You can use a large single array in a "two-dimensional" way, but you need to use some other arithmetic to access the elements of it:

arr[i * r + j]

[Note that the above requires zero-based indexes i and j]

1
int **arr = (int *)malloc(r * r * sizeof(int));

You can't create a 2D array with a single allocation like that, at least not one you can access with a int **. What you have instead is space for r * r, objects of type int which can be accessed via a int * and some additional arithmetic.

When you later do this:

*(*(arr + r) + r);

The first dereference is fine, since arr points to an allocated buffer.
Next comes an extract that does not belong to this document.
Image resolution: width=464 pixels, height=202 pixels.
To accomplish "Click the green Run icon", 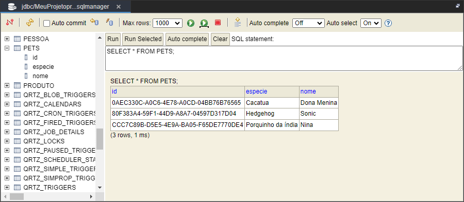I will [191, 23].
The second one is not, however, because you read an uninitialized value from that allocated buffer and attempt to use to as a valid address. This invokes undefined behavior which in this cause results in a crash.
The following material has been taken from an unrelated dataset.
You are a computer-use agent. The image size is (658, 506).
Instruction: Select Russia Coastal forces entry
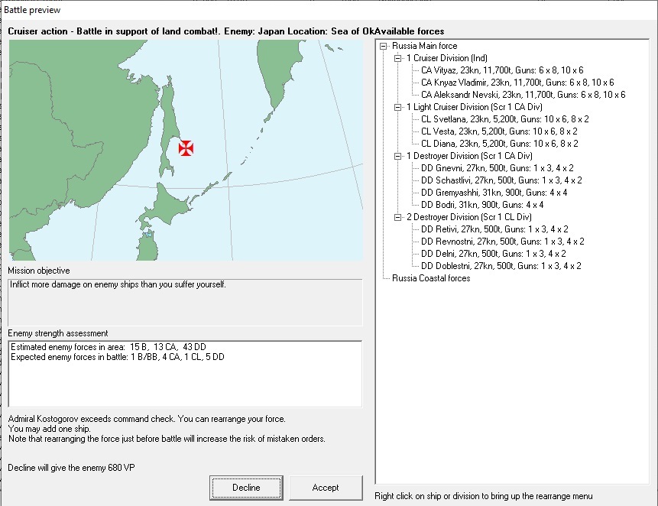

You need to allocate space for an array of int *, they for each of those allocate an array of int:

int **arr = malloc(r * sizeof(int *));
for (int i=0; i<r; i++) {
    arr[i] = malloc(r * sizeof(int));
}
answered on Stack Overflow Oct 22, 2018 by dbush • edited Oct 22, 2018 by dbush
1

Just forget all about this int** nonsense and allocate a 2D array instead:

#include <stdio.h>
#include <stdlib.h>

int main (void)
{
    int r;
    scanf("%d", &r);
    int (*arr)[r] = malloc( sizeof(int[r][r]) );

    for (int i = 0; i<r; i++)
    {
        for (int j = 0; j<r; j++)
        {
            arr[i][j] = 1; // some sort of input here
            printf("%d ", arr[i][j]);
        }
        printf("\n");
    }
    free(arr);
}

Output example with input 5:

5
1 1 1 1 1
1 1 1 1 1
1 1 1 1 1
1 1 1 1 1
1 1 1 1 1

For this to work, you need a standard-compliant C compiler from this millennium.

More information: Correctly allocating multi-dimensional arrays.